Volume 12 – Arco 4
Capítulo 68: Uma Segunda Chance
Era o primeiro outono desde que havia partido de Aurora — um longo ano após o fatídico dia que engatilhou diversos outros acontecimentos em uma cascata sem fim em sua vida.
Caminhando devagar, seus passos lentos faziam os pés afundarem na areia. A sensação era confortável, como se a praia pudesse abraçar sua pele e confortá-la do longo trabalho sustentando seu corpo até ali.
Ao lado, o cheiro de sal e maresia fazia seus pulmões respirarem fundo. O ar inalado atravessava as vias com facilidade, dando a impressão de que estava em profundo relaxamento. O choque das ondas gentis contra sua canela fazia cócegas, apenas a levando para mais perto do oceano.
A brisa balançou seus fios, e Ryota, que carregava os sapatos nas mãos, andando descalça pelos grãos da areia molhada, apreciou o silêncio da praia. Uma trilha de conchas beirava a costa, solitária e bela. Seus olhos deslizaram para o horizonte, através dos mares azuis reluzentes sob a luz do entardecer, para a linha preta que mal se podia ver daquele ponto.
O Mar Sombrio permanecia intacto, como se sequer existisse. Embora todos sigam suas vidas dia após dia, era impossível se esquecer da ameaça que espreitava as terras de Thaleia. Talvez fosse por isso que as pessoas, temendo uma falha no trabalho dos seladores, ou apenas evitando encarar a ameaça todos os dias, se mudaram para o mais próximo possível do centro do país, afastando-se e evitando o toque da água.

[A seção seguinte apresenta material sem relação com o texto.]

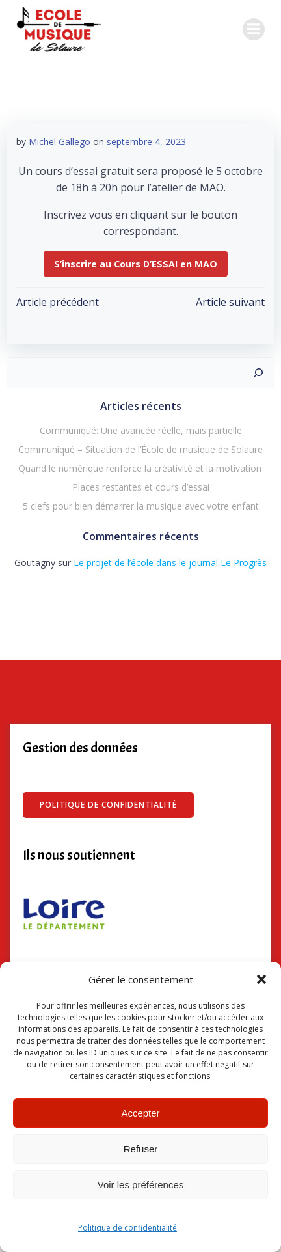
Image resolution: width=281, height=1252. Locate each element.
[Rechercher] (258, 373)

Não à toa que a capital real era populosa. A multidão de humanos quase explodiam dos meios de transportes e de dentro das lojas. Ao contrário de Celestia, cuja cidade continha mais visitantes do que moradores locais, criando um ciclo agradável para o comércio e entretenimento.
A Baía de Dione, por outro lado, estava abandonada. Se esta foi a razão para que a Maga Veridian a tivesse escolhido como o recanto ideal para formar um esconderijo, não sabia. Entretanto, conforme atravessava o caminho na direção da muralha de rochas, as memórias do último encontro com a mulher de cabelos negros como a noite eram revividas.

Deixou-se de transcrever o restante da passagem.